§ **Aim of the task**
The full set of entries is to be returned word for word.

§ **Materials provided**
Start of Block
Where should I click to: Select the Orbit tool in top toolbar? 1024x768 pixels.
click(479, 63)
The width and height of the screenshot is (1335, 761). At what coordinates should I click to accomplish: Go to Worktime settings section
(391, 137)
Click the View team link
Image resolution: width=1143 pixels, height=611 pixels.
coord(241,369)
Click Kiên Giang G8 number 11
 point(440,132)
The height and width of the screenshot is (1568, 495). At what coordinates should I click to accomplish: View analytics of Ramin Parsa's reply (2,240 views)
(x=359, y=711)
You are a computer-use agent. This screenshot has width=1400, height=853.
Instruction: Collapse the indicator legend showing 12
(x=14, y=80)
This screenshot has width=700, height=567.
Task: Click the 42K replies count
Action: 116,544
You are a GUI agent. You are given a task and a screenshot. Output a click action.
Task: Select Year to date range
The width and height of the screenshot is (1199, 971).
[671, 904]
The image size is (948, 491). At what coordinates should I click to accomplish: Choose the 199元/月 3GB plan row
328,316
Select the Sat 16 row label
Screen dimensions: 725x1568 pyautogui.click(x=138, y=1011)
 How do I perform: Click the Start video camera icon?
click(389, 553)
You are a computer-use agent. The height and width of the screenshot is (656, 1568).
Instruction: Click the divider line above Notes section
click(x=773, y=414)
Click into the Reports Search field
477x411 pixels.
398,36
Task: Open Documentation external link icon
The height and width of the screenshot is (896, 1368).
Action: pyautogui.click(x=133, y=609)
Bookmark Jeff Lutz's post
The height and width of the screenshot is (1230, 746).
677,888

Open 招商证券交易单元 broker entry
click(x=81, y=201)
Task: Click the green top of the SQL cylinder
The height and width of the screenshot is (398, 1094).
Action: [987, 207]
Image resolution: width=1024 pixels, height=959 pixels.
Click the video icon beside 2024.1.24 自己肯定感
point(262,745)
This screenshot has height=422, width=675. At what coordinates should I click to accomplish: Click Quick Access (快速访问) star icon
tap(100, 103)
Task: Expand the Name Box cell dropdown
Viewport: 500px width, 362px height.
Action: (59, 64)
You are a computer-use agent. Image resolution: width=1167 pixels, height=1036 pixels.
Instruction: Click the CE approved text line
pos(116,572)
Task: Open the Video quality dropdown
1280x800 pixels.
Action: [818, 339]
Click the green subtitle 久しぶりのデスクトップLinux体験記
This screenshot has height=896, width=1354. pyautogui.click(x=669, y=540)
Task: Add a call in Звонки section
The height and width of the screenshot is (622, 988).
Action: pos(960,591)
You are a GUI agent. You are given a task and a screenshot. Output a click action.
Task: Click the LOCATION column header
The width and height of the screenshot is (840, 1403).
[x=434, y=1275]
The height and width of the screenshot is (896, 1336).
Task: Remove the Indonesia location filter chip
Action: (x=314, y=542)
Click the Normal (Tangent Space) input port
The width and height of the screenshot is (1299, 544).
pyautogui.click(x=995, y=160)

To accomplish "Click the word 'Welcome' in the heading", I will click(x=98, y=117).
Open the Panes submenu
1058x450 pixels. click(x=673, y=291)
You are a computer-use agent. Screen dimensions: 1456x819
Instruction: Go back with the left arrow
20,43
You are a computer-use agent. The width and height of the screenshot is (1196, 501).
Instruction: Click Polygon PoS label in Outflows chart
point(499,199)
End of Block
§ **Task response**
Where should I click to: Select the Orbit tool in top toolbar? 1024x768 pixels.
click(479, 63)
The width and height of the screenshot is (1335, 761). At what coordinates should I click to accomplish: Go to Worktime settings section
(391, 137)
Click the View team link
Image resolution: width=1143 pixels, height=611 pixels.
coord(241,369)
Click Kiên Giang G8 number 11
 point(440,132)
The height and width of the screenshot is (1568, 495). At what coordinates should I click to accomplish: View analytics of Ramin Parsa's reply (2,240 views)
(x=359, y=711)
You are a computer-use agent. This screenshot has width=1400, height=853.
Instruction: Collapse the indicator legend showing 12
(x=14, y=80)
This screenshot has width=700, height=567.
Task: Click the 42K replies count
Action: 116,544
You are a GUI agent. You are given a task and a screenshot. Output a click action.
Task: Select Year to date range
The width and height of the screenshot is (1199, 971).
[671, 904]
The image size is (948, 491). At what coordinates should I click to accomplish: Choose the 199元/月 3GB plan row
328,316
Select the Sat 16 row label
Screen dimensions: 725x1568 pyautogui.click(x=138, y=1011)
 How do I perform: Click the Start video camera icon?
click(389, 553)
You are a computer-use agent. The height and width of the screenshot is (656, 1568).
Instruction: Click the divider line above Notes section
click(x=773, y=414)
Click into the Reports Search field
477x411 pixels.
398,36
Task: Open Documentation external link icon
The height and width of the screenshot is (896, 1368).
Action: pyautogui.click(x=133, y=609)
Bookmark Jeff Lutz's post
The height and width of the screenshot is (1230, 746).
677,888

Open 招商证券交易单元 broker entry
click(x=81, y=201)
Task: Click the green top of the SQL cylinder
The height and width of the screenshot is (398, 1094).
Action: [987, 207]
Image resolution: width=1024 pixels, height=959 pixels.
Click the video icon beside 2024.1.24 自己肯定感
point(262,745)
This screenshot has height=422, width=675. At what coordinates should I click to accomplish: Click Quick Access (快速访问) star icon
tap(100, 103)
Task: Expand the Name Box cell dropdown
Viewport: 500px width, 362px height.
Action: (59, 64)
You are a computer-use agent. Image resolution: width=1167 pixels, height=1036 pixels.
Instruction: Click the CE approved text line
pos(116,572)
Task: Open the Video quality dropdown
1280x800 pixels.
Action: [818, 339]
Click the green subtitle 久しぶりのデスクトップLinux体験記
This screenshot has height=896, width=1354. pyautogui.click(x=669, y=540)
Task: Add a call in Звонки section
The height and width of the screenshot is (622, 988).
Action: pos(960,591)
You are a GUI agent. You are given a task and a screenshot. Output a click action.
Task: Click the LOCATION column header
The width and height of the screenshot is (840, 1403).
[x=434, y=1275]
The height and width of the screenshot is (896, 1336).
Task: Remove the Indonesia location filter chip
Action: (x=314, y=542)
Click the Normal (Tangent Space) input port
The width and height of the screenshot is (1299, 544).
pyautogui.click(x=995, y=160)

To accomplish "Click the word 'Welcome' in the heading", I will click(x=98, y=117).
Open the Panes submenu
1058x450 pixels. click(x=673, y=291)
You are a computer-use agent. Screen dimensions: 1456x819
Instruction: Go back with the left arrow
20,43
You are a computer-use agent. The width and height of the screenshot is (1196, 501).
Instruction: Click Polygon PoS label in Outflows chart
point(499,199)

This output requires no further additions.